• [Activity]: Please copy out all lines of the entries that contain the word "will".

• [Supplied data]:
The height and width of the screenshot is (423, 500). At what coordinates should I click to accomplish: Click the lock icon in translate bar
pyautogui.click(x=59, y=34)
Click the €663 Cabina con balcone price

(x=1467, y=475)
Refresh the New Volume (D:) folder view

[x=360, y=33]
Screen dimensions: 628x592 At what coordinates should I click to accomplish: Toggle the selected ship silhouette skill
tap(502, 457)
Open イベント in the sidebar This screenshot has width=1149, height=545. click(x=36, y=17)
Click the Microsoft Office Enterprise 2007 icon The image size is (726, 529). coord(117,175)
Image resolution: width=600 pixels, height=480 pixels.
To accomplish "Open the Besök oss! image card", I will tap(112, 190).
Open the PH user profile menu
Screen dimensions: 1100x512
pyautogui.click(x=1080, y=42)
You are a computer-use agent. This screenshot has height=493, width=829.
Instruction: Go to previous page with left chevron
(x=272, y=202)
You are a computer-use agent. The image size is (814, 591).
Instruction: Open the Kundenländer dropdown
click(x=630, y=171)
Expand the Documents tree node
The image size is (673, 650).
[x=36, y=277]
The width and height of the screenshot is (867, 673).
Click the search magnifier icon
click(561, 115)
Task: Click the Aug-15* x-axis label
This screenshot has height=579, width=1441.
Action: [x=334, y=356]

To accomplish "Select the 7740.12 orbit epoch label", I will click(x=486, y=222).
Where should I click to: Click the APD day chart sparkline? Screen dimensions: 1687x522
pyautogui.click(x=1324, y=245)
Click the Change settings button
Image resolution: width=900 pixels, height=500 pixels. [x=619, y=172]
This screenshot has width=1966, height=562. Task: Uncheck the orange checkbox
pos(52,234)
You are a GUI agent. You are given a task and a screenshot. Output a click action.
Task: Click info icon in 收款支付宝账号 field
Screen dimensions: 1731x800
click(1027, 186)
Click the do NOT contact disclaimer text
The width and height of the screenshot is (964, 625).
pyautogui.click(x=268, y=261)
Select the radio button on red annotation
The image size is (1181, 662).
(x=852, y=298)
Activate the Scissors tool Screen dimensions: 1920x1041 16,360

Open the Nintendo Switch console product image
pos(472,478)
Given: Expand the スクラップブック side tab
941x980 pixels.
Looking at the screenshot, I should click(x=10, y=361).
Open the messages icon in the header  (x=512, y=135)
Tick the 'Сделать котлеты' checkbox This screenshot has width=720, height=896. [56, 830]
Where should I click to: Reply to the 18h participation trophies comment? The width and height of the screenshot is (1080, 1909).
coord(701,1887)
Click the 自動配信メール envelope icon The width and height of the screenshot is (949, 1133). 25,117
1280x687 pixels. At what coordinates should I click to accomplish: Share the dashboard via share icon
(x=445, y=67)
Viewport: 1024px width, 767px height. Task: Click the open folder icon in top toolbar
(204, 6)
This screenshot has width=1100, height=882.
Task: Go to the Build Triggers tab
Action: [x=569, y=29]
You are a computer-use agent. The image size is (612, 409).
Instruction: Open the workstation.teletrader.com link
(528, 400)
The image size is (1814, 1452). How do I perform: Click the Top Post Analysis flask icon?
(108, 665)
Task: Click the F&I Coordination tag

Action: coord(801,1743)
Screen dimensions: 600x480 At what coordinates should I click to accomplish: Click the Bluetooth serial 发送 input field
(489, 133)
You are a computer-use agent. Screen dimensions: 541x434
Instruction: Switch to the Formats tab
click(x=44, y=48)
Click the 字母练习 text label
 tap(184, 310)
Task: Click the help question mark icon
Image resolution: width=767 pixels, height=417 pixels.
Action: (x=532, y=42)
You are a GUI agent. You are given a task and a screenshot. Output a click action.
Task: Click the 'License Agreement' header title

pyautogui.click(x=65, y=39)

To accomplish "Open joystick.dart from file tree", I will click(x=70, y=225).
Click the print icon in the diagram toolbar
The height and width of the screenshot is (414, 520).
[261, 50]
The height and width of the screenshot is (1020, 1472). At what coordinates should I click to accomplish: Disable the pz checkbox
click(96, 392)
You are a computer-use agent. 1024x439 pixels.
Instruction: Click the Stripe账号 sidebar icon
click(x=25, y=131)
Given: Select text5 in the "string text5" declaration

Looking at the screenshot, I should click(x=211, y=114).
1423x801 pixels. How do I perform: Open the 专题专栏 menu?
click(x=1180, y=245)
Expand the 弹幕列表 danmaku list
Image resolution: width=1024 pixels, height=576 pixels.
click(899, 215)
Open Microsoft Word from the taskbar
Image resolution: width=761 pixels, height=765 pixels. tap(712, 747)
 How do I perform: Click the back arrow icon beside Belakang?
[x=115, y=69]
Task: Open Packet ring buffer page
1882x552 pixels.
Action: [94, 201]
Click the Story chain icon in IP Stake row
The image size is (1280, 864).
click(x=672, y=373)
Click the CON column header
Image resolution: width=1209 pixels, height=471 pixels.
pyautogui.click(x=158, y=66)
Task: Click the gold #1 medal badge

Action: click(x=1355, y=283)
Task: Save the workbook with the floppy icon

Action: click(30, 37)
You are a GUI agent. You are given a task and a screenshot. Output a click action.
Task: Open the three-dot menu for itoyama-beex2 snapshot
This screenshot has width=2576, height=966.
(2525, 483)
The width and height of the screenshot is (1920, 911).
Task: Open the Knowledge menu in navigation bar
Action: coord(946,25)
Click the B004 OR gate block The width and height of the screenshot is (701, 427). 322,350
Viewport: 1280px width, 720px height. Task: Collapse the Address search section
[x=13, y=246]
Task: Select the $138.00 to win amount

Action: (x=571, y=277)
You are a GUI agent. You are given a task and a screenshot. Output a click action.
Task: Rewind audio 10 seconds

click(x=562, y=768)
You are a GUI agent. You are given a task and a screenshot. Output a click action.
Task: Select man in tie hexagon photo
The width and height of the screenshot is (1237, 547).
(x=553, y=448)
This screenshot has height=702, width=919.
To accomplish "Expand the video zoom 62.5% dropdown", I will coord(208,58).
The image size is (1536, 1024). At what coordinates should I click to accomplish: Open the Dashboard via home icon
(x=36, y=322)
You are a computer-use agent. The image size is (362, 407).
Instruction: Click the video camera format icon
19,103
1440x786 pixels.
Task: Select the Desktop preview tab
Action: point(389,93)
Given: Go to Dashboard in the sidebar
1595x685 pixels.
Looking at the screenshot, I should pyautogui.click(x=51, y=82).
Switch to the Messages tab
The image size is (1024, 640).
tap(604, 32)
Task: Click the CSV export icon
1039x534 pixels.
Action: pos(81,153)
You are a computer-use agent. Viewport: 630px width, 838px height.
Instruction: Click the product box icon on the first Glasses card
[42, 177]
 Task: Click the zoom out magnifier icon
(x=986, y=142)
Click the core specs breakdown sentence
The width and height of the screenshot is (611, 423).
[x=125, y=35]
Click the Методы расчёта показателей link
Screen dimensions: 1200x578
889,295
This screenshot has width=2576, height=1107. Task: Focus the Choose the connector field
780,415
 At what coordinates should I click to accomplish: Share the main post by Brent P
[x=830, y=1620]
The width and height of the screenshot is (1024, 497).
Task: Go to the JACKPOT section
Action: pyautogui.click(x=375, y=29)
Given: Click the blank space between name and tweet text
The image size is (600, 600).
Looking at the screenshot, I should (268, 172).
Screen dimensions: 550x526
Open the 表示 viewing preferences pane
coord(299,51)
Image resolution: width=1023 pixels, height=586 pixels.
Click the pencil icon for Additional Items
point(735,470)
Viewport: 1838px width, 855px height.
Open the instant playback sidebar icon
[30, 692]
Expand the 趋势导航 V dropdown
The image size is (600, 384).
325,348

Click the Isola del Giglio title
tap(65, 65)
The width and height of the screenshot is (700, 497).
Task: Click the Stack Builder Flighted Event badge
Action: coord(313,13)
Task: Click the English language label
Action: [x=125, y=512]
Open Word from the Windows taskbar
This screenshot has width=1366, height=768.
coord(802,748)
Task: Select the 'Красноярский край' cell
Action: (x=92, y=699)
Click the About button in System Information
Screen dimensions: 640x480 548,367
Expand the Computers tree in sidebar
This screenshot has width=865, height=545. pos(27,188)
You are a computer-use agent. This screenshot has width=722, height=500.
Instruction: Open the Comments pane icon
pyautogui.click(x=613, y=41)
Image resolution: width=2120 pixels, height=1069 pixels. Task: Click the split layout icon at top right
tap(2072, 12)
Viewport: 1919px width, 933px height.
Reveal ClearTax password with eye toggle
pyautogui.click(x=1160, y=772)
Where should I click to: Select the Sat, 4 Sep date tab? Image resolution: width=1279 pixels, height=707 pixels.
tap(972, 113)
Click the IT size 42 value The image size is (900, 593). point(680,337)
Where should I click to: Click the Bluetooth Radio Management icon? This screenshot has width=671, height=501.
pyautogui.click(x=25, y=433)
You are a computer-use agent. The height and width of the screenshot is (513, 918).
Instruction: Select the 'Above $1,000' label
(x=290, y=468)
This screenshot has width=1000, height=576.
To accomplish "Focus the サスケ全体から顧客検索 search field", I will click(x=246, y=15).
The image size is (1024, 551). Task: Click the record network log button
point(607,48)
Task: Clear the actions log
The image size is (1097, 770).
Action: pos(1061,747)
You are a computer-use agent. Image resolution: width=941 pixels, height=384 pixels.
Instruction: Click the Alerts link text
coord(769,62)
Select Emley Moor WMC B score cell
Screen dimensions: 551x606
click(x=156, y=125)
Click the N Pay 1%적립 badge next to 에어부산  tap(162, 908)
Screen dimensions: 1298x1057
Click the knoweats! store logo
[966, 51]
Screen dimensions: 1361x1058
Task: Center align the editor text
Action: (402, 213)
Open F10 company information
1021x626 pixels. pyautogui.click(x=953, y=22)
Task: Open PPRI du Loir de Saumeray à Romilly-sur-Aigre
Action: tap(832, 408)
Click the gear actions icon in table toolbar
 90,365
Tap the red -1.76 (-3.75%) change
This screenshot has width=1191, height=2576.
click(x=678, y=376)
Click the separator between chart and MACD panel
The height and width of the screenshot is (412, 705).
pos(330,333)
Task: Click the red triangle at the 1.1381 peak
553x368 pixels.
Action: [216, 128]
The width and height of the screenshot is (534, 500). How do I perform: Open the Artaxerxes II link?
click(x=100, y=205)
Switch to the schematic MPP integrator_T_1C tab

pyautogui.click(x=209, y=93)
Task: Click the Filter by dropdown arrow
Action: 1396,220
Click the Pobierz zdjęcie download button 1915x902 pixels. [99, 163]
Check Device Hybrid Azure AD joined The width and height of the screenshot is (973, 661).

• [Task solution]:
To accomplish "Open the Besök oss! image card", I will tap(112, 190).
To accomplish "Select the 7740.12 orbit epoch label", I will click(x=486, y=222).
To accomplish "Open joystick.dart from file tree", I will click(x=70, y=225).
To accomplish "Expand the video zoom 62.5% dropdown", I will coord(208,58).
To accomplish "Focus the サスケ全体から顧客検索 search field", I will click(x=246, y=15).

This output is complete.